Werden Sie Franchisenehmer bei Au Bureau: Das französische Brasserie-Pub-Modell
Au Bureau ist eine der markantesten Gastronomie-Franchises in Frankreich: weder Fast Food noch Gourmetrestaurant, das Konzept der Brasserie-Pub erfordert ein spezifisches betriebliches Know-how.
Eintrittsgebühr
| Element | Betrag |
|---|---|
| Eintrittsgebühr | ~30.000 € |
| Gesamte Investition | 500 k€ bis 800 k€ |
| Erforderliche Eigenkapitalbeteiligung | 150 k€ bis 250 k€ |
| Lizenzgebühren Betrieb | 5 % des Brutto-Kaufpreises |
| Werbevergütung | 2,5 % des Brutto-Kaufpreises |
| Vertragsdauer | 9 Jahre verlängerbar |
Die Au Bureau-Investition ist vergleichbar mit Pizza Hut: moderat für die anfängliche Investition, aber erfordert ein substanzielles betriebliches Kapital für den Startkapitalbedarf.

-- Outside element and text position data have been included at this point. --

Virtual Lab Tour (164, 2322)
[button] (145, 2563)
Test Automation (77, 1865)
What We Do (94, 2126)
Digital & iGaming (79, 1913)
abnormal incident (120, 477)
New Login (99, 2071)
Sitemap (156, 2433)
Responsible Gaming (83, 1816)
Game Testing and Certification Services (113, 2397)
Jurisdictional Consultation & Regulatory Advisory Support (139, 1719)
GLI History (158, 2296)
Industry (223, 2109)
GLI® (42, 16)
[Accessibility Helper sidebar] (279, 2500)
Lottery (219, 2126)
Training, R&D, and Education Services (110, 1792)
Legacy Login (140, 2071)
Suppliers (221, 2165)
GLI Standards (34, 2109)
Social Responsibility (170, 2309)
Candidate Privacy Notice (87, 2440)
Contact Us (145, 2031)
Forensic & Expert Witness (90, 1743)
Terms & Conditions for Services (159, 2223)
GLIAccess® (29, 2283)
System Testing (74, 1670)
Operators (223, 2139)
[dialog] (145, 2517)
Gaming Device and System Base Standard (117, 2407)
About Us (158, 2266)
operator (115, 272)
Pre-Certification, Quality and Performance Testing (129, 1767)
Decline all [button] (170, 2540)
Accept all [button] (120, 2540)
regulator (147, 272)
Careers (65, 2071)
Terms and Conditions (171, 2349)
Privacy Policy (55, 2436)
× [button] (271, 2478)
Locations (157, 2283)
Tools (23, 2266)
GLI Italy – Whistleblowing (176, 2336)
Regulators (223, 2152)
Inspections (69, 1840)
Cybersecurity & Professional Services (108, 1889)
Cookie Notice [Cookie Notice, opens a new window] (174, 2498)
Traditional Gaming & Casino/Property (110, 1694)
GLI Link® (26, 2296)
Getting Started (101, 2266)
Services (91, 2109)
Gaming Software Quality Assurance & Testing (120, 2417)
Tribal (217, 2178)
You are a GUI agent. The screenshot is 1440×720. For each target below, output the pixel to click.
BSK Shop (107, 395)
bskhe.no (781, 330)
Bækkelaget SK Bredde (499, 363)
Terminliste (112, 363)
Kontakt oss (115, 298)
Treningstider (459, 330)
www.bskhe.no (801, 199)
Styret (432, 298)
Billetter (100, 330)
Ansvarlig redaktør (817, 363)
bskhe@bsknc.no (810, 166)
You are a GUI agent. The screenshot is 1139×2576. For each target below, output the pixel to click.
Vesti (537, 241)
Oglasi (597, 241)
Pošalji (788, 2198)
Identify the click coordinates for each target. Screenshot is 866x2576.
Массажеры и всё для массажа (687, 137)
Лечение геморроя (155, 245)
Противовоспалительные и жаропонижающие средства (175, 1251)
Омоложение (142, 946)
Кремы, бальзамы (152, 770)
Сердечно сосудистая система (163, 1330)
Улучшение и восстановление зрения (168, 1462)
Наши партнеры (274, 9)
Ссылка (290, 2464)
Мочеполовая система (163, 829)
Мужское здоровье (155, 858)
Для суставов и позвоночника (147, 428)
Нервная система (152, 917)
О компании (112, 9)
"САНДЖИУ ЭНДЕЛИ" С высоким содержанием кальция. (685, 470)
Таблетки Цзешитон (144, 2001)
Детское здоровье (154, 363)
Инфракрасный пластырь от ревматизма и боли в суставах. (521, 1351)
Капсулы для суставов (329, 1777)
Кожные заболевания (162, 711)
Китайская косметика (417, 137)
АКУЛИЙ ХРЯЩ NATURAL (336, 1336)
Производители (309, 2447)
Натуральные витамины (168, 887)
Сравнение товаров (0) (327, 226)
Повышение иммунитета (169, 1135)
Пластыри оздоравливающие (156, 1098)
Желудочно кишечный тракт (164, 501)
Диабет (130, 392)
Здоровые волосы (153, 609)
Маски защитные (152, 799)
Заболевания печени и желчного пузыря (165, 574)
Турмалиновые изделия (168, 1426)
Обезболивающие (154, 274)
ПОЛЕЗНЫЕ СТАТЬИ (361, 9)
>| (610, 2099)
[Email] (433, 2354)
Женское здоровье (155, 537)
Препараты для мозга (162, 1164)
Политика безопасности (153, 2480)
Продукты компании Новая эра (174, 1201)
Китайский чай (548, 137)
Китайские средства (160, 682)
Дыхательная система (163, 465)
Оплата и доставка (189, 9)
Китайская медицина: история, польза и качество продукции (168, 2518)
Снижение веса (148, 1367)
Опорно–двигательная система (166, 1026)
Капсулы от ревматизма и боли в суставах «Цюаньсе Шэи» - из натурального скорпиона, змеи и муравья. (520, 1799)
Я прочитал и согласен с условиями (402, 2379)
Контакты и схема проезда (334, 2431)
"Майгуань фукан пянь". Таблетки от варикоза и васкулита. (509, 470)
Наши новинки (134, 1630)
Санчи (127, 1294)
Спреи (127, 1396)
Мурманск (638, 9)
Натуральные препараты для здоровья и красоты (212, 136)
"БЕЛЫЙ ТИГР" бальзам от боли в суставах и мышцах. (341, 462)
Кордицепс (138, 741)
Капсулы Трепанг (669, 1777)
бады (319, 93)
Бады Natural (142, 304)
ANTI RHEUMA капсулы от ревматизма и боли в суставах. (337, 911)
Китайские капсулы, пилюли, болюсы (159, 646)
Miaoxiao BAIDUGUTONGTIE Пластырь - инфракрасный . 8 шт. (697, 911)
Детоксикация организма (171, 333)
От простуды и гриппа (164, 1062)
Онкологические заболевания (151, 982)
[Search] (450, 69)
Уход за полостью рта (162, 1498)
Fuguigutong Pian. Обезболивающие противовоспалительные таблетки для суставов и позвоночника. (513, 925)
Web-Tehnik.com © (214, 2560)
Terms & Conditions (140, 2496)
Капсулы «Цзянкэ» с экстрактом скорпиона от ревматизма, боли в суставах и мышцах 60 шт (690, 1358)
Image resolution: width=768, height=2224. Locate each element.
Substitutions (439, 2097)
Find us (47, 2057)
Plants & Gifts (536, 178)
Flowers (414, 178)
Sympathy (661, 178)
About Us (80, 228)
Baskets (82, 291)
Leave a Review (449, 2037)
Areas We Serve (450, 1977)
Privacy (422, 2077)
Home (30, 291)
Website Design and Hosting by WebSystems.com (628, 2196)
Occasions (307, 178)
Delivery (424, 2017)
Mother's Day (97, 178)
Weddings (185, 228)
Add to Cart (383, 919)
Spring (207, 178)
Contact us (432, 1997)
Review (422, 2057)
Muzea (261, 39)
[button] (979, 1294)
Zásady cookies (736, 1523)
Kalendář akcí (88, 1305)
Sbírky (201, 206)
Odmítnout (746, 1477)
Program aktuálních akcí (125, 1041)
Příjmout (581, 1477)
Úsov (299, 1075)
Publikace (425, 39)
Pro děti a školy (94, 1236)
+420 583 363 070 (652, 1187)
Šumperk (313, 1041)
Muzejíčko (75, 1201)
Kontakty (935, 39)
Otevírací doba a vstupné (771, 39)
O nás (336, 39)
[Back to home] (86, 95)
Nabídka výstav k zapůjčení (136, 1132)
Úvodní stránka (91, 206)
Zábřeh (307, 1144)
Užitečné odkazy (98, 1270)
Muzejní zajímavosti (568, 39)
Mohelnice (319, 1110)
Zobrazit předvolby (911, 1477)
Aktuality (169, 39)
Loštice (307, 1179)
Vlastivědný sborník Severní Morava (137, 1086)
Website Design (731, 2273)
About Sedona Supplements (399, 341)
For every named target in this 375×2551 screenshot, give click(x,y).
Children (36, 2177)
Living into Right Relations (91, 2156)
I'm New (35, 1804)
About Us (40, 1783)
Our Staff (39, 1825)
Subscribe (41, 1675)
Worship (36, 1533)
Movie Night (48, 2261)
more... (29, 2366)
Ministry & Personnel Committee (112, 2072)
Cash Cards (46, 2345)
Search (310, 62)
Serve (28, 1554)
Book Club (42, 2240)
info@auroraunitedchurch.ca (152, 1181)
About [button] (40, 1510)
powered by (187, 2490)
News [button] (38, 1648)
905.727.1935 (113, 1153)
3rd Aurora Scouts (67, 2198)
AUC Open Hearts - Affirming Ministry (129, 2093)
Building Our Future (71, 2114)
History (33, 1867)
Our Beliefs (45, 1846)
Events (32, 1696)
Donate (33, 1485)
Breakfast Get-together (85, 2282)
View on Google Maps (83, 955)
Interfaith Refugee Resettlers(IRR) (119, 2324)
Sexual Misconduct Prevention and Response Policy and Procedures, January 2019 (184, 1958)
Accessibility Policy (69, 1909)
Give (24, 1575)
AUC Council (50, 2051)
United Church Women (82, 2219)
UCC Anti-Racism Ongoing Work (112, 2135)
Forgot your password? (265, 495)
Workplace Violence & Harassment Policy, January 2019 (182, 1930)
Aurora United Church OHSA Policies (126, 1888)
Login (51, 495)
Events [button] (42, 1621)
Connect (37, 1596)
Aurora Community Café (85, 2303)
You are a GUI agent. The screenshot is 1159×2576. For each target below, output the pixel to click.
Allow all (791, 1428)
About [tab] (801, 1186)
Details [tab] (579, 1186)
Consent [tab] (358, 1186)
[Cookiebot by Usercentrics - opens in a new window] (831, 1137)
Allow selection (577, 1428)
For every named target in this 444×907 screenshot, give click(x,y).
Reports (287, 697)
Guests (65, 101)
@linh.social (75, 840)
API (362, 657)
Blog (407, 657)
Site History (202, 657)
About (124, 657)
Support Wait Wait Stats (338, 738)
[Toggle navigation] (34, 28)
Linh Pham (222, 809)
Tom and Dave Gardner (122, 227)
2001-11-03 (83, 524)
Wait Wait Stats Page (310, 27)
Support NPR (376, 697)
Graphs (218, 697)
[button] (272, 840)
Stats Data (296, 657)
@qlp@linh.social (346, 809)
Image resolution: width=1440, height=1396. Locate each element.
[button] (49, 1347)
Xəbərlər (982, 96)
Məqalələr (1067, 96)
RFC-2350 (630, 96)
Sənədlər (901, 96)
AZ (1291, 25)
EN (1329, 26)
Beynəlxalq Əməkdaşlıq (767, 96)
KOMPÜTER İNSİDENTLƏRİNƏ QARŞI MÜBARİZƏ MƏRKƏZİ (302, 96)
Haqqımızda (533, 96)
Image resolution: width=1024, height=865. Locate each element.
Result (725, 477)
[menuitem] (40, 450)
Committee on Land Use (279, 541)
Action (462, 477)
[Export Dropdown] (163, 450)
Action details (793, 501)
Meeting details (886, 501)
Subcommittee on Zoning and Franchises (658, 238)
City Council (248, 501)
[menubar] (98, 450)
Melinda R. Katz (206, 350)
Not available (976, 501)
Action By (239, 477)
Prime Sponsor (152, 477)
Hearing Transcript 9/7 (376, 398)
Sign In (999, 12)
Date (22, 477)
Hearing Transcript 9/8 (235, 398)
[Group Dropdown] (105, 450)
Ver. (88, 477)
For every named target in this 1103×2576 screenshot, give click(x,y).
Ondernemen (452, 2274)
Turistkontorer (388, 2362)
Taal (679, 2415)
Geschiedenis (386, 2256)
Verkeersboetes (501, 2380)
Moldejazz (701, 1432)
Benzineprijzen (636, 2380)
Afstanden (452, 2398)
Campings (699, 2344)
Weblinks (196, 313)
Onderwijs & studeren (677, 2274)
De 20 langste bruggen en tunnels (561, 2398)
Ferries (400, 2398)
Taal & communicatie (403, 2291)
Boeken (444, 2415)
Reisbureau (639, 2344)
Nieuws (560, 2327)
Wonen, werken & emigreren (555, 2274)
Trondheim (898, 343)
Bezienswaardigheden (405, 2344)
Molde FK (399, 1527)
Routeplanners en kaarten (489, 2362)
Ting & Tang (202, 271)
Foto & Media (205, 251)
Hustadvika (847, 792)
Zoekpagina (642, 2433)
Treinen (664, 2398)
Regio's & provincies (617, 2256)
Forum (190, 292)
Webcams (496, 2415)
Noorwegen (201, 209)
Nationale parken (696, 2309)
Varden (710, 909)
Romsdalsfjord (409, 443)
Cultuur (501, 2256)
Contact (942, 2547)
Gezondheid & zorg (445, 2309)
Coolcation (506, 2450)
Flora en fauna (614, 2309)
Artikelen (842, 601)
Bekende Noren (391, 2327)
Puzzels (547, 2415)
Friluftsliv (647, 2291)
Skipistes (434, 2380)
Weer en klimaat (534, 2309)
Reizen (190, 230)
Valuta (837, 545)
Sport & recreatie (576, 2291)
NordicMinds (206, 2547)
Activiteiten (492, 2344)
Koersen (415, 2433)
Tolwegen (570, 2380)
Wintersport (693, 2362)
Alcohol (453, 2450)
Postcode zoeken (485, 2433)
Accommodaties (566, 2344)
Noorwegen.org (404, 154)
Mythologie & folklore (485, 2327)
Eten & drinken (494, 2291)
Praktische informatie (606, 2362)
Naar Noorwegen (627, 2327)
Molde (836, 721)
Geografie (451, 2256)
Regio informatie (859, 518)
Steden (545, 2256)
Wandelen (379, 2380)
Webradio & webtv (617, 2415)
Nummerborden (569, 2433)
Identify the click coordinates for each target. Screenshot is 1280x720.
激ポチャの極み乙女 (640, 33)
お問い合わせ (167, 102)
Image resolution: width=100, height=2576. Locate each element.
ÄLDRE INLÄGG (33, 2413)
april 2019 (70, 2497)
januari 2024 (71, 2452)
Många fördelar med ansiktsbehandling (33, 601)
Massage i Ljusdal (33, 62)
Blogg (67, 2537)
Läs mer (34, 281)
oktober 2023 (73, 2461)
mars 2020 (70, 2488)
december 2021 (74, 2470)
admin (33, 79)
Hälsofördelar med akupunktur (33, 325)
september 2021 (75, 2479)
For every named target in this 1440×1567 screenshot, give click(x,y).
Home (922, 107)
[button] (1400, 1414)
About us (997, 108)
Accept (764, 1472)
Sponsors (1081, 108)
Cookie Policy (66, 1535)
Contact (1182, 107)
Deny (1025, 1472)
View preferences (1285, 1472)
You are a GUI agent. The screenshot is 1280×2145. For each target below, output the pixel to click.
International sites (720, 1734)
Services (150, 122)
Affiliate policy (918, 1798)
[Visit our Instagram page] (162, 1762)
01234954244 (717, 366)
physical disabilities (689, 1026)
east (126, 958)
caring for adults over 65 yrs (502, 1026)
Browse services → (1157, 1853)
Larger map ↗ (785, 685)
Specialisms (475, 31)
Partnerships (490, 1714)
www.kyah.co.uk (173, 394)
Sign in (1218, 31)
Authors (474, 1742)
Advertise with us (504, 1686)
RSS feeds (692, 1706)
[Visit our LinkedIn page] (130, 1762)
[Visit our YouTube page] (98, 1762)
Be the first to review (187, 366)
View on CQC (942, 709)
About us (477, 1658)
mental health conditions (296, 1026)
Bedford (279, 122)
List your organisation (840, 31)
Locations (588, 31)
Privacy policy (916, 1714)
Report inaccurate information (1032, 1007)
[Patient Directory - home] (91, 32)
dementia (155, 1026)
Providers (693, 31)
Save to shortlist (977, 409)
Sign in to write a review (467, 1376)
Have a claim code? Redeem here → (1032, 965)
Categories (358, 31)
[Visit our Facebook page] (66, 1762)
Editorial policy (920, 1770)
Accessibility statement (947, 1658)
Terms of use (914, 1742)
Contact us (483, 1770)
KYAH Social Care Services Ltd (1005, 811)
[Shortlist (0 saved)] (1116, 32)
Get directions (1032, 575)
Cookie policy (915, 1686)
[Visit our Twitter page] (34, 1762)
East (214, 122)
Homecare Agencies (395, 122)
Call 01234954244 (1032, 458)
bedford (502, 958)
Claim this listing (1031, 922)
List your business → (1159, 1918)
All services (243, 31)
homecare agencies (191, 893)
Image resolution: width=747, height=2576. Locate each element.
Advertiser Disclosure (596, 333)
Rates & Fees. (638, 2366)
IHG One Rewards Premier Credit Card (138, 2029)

Das Profil des gesuchten Franchisenehmers
Au Bureau bevorzugt:
- Unternehmer mit Erfahrung in der Gastronomie oder Hotellerie
- Fähigkeit, ein großes Team zu führen (15-25 Mitarbeiter)
- Sensibilität für Atmosphäre und Service (der Pub erfordert eine unterschiedliche Begrüßungskultur zum Fast Food)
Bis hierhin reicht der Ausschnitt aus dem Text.